Lepik & Luhaäär; Kļaviņš & Slaidiņš; Lideika, Petrauskas, Valiūnas ir partneriai

The Supreme Court sorted out fees in bankruptcy

Vesse Võhma, Senior Associate

LAWIN Tallinn office represented successfully one of its clients in a Supreme Court case where the court decided that the minimum fee rates of trustees, established for proceedings of smaller bankruptcy estates, would not be applied if a bankruptcy estate exceeded 640 000 euros. This limits the fees of the trustees in bigger bankruptcy proceedings.

Due to the economic recession, the number of bankruptcy proceedings has grown considerably in Estonia. While the number of insolvency proceedings was about 200 in Estonia in the year 2007, the number of cases per year increased up to approximately 1000 in the years 2008-2010. The bankruptcy proceedings have given rise to polemics about several aspects of interpretation of the Bankruptcy Act, and the judicial practice regarding the principles of determining the fees of trustees in bankruptcy has also varied.   

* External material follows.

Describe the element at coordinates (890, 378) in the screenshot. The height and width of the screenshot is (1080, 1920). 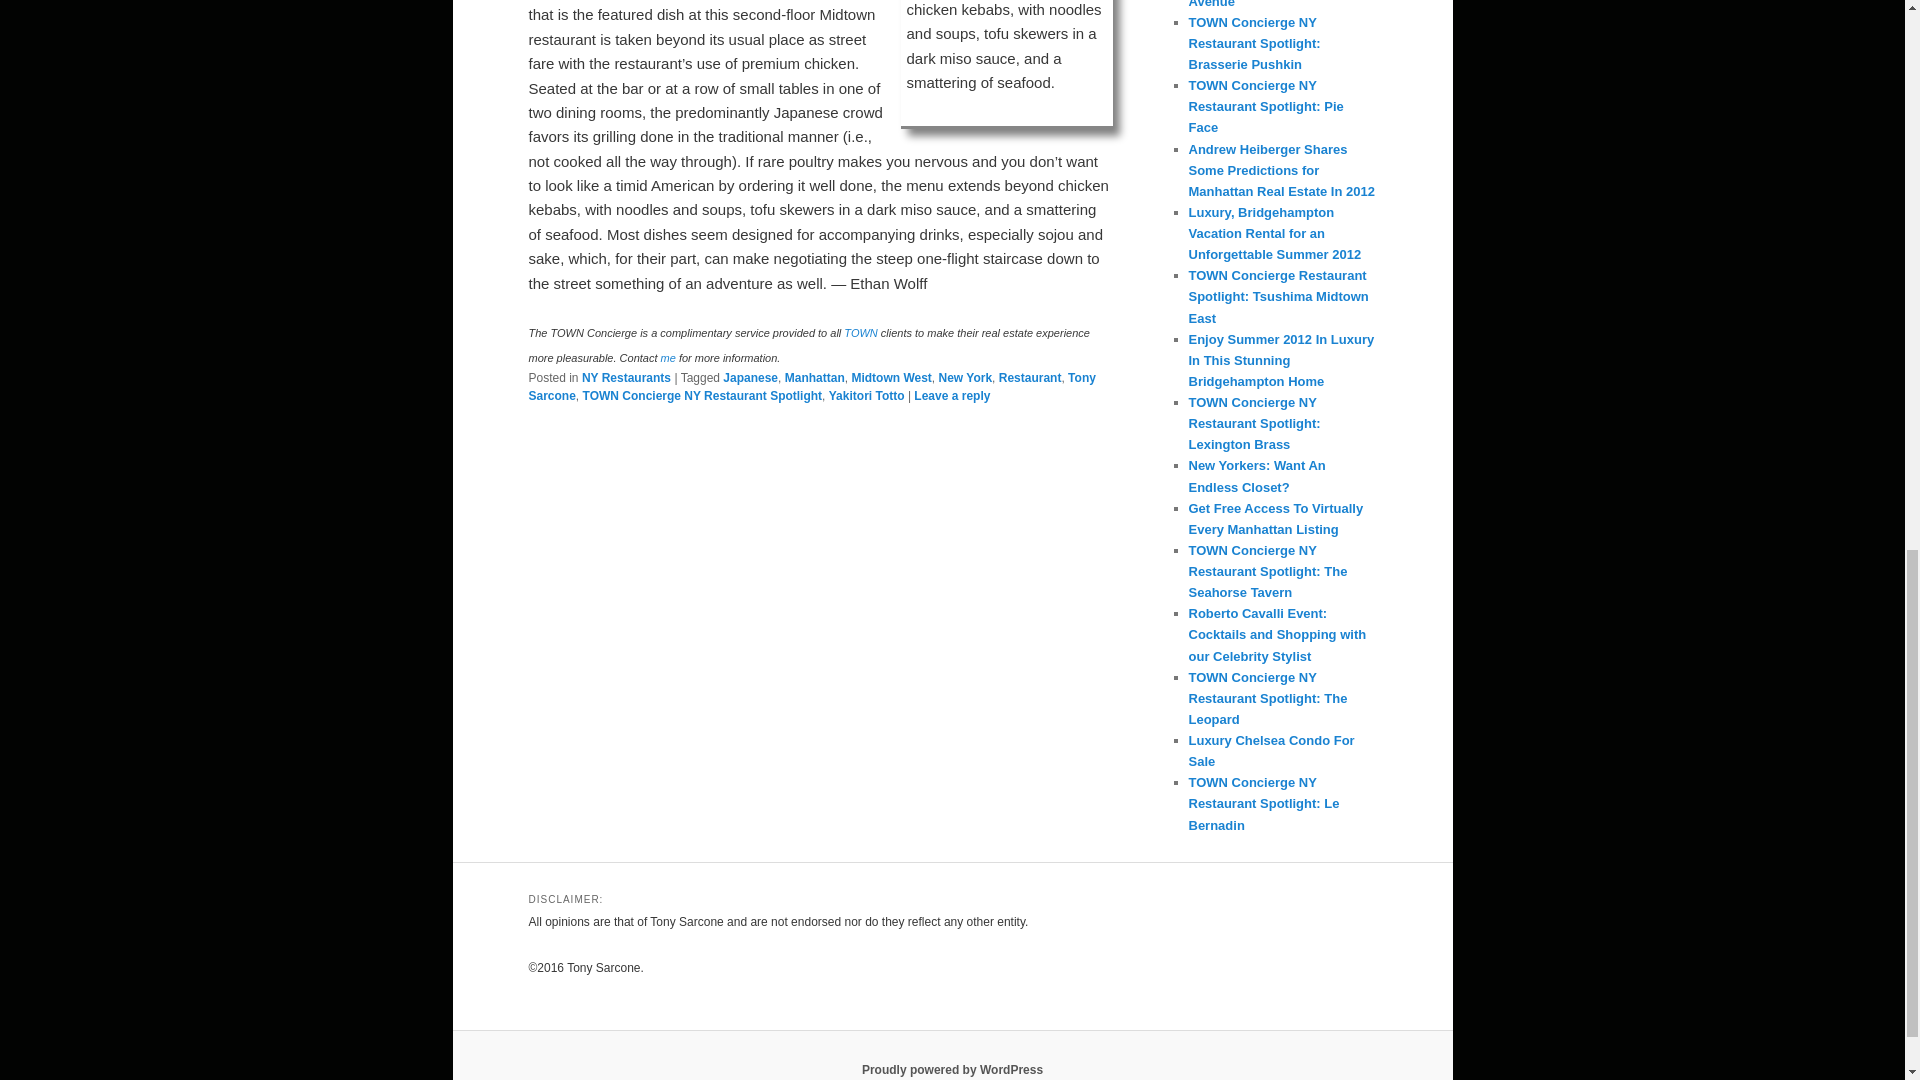
I see `Midtown West` at that location.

Until the year 2010 remuneration of trustees in bankruptcy was regulated mainly by subordinate legal instruments (regulations of the Minister of Justice) and the law laid down only the minimum fee rate for a trustee in bankruptcy, which was 1% of sale and recovery of a bankruptcy estate as well as of the money received and included in the bankruptcy estate as a result of other activities of the trustee.

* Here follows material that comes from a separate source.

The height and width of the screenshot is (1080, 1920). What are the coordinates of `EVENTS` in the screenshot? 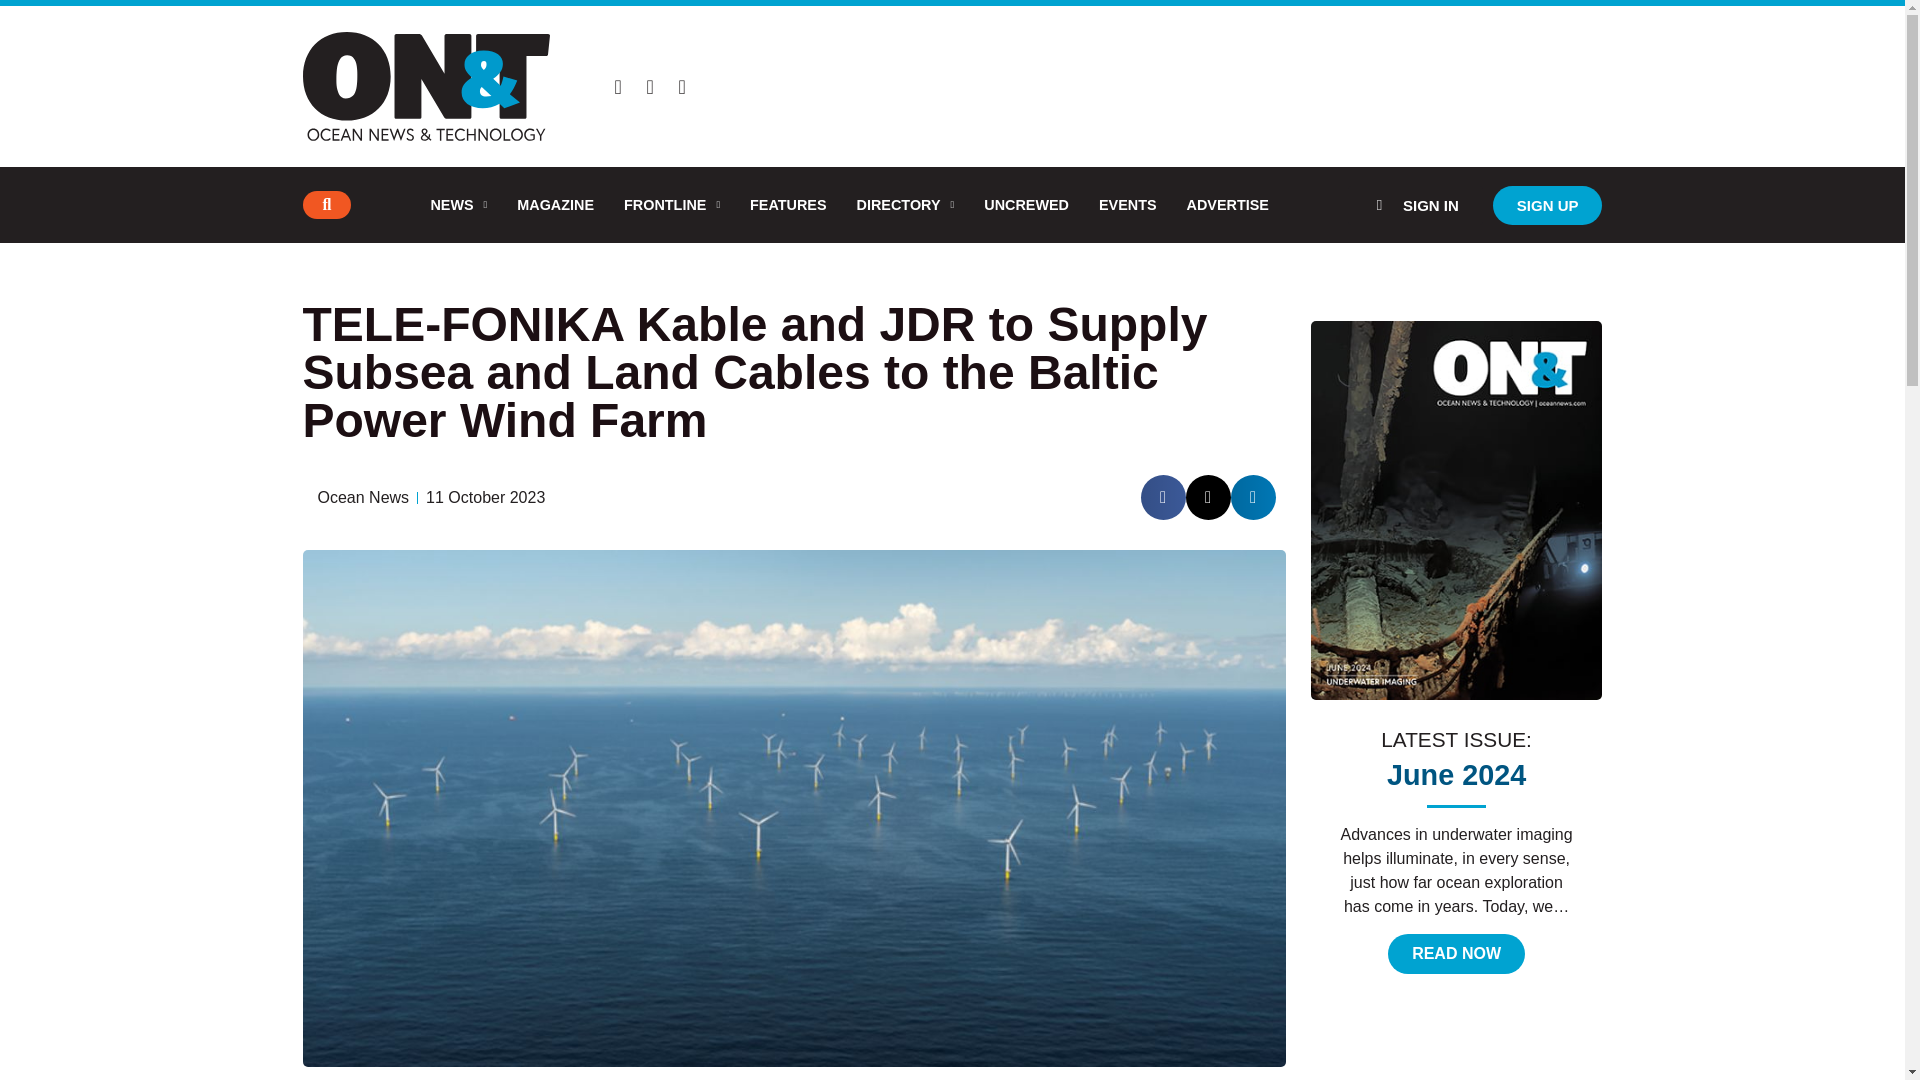 It's located at (1128, 204).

By amendments to the Bankruptcy Act that entered into force on 1 January 2010, the calculation of fees of trustees in bankruptcy became regulated by the Bankruptcy Act. However, the wording of the amendments was probably not the best, as it gave rise to different interpretations followed in practice.

The main controversy was about whether the value of a bankruptcy estate, on the basis of which the fee of a trustee was to be calculated, was to include the value added tax or not. In bankruptcy proceedings with bigger bankruptcy estates, i.e. above 640 000 Euros (formerly above 10 000 000 kroons) there was the question whether the rates applicable to proceedings of estates of lower value, i.e. up to 640 000 Euros (formerly up to 10 000 000 kroons) could correspondingly apply.

The Supreme Court has answered both of these questions last year.

Although regarding the value added tax the court revealed its position on 31 December 2010 in a dispute (civil case 3-2-1-92-10) which was basically about calculation of the value added tax upon distribution of proceeds from the sale of a pledged object among creditors, but the same principles should be applied to determination of the amount of a bankruptcy estate on the basis of which the fee of a trustee is calculated. The court decided that while the value added tax was a state tax added to a sale price, on principle it did not belong to the seller, and therefore the price of property sold in a bankruptcy proceeding should be taken as basis net of VAT.

In its ruling of 12 October 2011 regarding civil case 3-2-1-71-11, the Supreme Court determined that if a bankruptcy estate exceeded 640 000 euros (formerly 10 000 000 kroons), the minimum fee rates of trustees, established for proceedings of smaller bankruptcy estates, would not be applied and the court would be able to determine the fee of the trustee within the limits of 1% - 5% of the cost of the property received in the bankruptcy estate. In said dispute LAWIN Tallinn office successfully represented its client that did not agree with the fee assigned to a trustee by a lower court, and the Supreme Court agreed with the interpretation of the Bankruptcy Act presented by our law office.